▶ Reading text:
Breed and Genetics Can Impact Kidney Health

Some cats are born with malformed kidneys that don’t work as they should, and this can cause kidney disease. One example of this is polycystic kidney disease, which is very common in Persian cats

Bacterial and Viral Infections Can Cause Kidney Disease in Cats

Bacterial infections can impact the operation of the kidneys and cause kidney disease. Likewise, viral infections like feline infectious peritonitis virus (FIP) and feline leukemia virus (FeLV) can be the cause of kidney issues in cats. Both of these viral infections have a vaccine that can help protect your cat from this cause of kidney disease. 

Physical Damage to the Kidneys Can Cause Issues

Any kind of physical damage to the kidney can impact its operation and therefore cause kidney disease. Kidney damage might result from a fall from a high place, a fight with another cat, or getting hit by a car. One way to protect your cat from these issues is by keeping them indoors. 

Toxins and Poisons Are Common Causes

For many cats who experience acute kidney failure, the cause is ingestion of some kind of toxin or poison. They may have been bitten by a snake or insect and the poison overwhelmed their system, or they may have consumed a dangerously toxic house plant, heavy metal, rat poison, or antifreeze. In cases of kidney failure caused by a poison or toxin, immediate veterinary care is vital to ensure your cat’s safety and recovery. 

 

A woman taking samples from her cats litter box to be tested for kidney issues

 

How to Support Your Cat’s Kidney Health

Prevention is the best way to support your cat’s long, healthy life. Here are some tips for keeping your cat’s kidney health on solid ground:

 

  • Know your cat’s patterns
  • Keep their routine balanced and complete
  • Make sure your home is toxin-free

 

Stay Familiar with Your Cat’s Behavior Patterns

You have to have a baseline to refer to in order to know if your cat has lost his appetite, has lost weight, or is urinating more. This means it’s important to stay familiar with your cat’s eating, drinking, and litter box habits. If you can’t be home with your cat regularly, you can measure the amount of water or food that’s gone from their bowl and even keep a little journal of your cat’s appetite and thirst. Similarly, while cleaning the litter box, you can note your cat’s bathroom habits. Knowing the baseline for your cat’s behavior and condition will help you identify if anything changes – slowly or abruptly.

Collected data
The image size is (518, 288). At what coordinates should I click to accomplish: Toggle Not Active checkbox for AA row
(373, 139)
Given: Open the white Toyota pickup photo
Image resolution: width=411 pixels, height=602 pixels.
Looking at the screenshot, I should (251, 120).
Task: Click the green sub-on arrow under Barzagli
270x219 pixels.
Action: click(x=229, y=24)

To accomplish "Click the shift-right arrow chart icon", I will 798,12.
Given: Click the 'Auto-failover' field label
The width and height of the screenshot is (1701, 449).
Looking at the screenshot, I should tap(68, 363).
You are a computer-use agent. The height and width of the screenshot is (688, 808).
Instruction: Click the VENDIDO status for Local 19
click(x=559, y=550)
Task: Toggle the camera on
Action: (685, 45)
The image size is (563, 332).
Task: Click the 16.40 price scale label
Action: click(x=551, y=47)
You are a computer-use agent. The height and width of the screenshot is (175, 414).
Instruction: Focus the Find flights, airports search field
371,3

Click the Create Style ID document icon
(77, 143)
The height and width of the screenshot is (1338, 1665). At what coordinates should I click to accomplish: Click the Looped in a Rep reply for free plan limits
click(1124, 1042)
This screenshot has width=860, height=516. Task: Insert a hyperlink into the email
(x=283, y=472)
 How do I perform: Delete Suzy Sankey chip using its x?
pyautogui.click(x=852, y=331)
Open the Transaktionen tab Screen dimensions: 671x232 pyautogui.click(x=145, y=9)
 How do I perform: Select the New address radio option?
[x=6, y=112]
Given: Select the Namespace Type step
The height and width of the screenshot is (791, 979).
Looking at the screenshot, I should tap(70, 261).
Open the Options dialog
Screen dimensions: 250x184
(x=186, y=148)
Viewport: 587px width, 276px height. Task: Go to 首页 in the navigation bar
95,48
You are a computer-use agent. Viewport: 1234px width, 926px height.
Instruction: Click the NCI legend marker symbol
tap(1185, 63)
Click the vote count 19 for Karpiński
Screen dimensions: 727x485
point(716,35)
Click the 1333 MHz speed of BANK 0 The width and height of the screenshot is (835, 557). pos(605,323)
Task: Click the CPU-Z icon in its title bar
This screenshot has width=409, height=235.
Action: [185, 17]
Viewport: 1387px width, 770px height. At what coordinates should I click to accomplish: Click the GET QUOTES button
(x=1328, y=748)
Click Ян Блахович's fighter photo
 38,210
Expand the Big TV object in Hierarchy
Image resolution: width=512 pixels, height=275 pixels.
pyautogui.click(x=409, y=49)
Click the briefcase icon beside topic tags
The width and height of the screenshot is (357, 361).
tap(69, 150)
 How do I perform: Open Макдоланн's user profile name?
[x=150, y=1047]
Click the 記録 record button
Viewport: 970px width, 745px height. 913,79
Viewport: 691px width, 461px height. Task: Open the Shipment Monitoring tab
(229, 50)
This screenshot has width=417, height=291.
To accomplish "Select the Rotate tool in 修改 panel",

▶ Questions to answer:
1) From the cat kidney health text, list every toxic item a cat may consume according to the paragraph on toxins and poisons.
2) Please transcribe the part of the cat kidney health text starting at "Some cats are" and ending at "of kidney disease.".
3) In the cat kidney health text, which cats is polycystic kidney disease said to be very common in?

▶ Per-task answers:
1)
- a dangerously toxic house plant
- heavy metal
- rat poison
- antifreeze

2)
Some cats are born with malformed kidneys that don’t work as they should, and this can cause kidney disease. One example of this is polycystic kidney disease, which is very common in Persian cats

Bacterial and Viral Infections Can Cause Kidney Disease in Cats

Bacterial infections can impact the operation of the kidneys and cause kidney disease. Likewise, viral infections like feline infectious peritonitis virus (FIP) and feline leukemia virus (FeLV) can be the cause of kidney issues in cats. Both of these viral infections have a vaccine that can help protect your cat from this cause of kidney disease.

3) Persian cats.